====== SUPPLIED INFORMATION

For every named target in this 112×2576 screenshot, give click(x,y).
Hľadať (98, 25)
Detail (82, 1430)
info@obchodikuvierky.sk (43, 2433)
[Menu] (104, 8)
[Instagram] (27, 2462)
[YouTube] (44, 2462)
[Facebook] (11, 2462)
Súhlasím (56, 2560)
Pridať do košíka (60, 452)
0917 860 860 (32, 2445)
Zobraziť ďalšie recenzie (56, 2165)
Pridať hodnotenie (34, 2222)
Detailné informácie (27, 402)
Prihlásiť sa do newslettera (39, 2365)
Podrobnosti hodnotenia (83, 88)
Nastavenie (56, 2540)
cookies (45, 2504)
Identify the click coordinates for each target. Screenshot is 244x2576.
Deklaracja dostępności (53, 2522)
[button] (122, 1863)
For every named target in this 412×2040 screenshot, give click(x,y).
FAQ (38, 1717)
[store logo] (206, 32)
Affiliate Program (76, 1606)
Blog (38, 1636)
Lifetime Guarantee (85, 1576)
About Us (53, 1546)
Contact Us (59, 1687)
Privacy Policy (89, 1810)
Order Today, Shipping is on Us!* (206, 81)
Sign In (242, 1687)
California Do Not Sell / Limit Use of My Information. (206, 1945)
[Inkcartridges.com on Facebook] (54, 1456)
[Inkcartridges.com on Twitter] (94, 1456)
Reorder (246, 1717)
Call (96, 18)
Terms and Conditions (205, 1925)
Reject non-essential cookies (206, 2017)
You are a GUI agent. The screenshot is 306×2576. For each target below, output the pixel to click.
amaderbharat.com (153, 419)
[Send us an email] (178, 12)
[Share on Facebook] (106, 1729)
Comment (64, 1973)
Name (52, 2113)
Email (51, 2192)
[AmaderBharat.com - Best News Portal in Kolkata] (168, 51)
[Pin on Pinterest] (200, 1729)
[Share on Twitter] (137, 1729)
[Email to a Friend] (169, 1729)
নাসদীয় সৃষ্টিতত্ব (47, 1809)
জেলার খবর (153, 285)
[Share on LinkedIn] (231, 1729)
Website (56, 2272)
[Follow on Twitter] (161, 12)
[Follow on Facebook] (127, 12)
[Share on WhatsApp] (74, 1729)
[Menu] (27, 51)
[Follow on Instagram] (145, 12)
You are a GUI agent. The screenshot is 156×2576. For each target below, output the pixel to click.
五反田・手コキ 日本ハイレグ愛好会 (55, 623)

============

PROBLEM STATEMENT
Starting with the line that contains "Lifetime Guarantee (85, 1576)", restate every line up to and including the last one above, exactly.

EXERCISE RESULT
Lifetime Guarantee (85, 1576)
About Us (53, 1546)
Contact Us (59, 1687)
Privacy Policy (89, 1810)
Order Today, Shipping is on Us!* (206, 81)
Sign In (242, 1687)
California Do Not Sell / Limit Use of My Information. (206, 1945)
[Inkcartridges.com on Facebook] (54, 1456)
[Inkcartridges.com on Twitter] (94, 1456)
Reorder (246, 1717)
Call (96, 18)
Terms and Conditions (205, 1925)
Reject non-essential cookies (206, 2017)
You are a GUI agent. The screenshot is 306×2576. For each target below, output the pixel to click.
amaderbharat.com (153, 419)
[Send us an email] (178, 12)
[Share on Facebook] (106, 1729)
Comment (64, 1973)
Name (52, 2113)
Email (51, 2192)
[AmaderBharat.com - Best News Portal in Kolkata] (168, 51)
[Pin on Pinterest] (200, 1729)
[Share on Twitter] (137, 1729)
[Email to a Friend] (169, 1729)
নাসদীয় সৃষ্টিতত্ব (47, 1809)
জেলার খবর (153, 285)
[Share on LinkedIn] (231, 1729)
Website (56, 2272)
[Follow on Twitter] (161, 12)
[Follow on Facebook] (127, 12)
[Share on WhatsApp] (74, 1729)
[Menu] (27, 51)
[Follow on Instagram] (145, 12)
You are a GUI agent. The screenshot is 156×2576. For each target below, output the pixel to click.
五反田・手コキ 日本ハイレグ愛好会 (55, 623)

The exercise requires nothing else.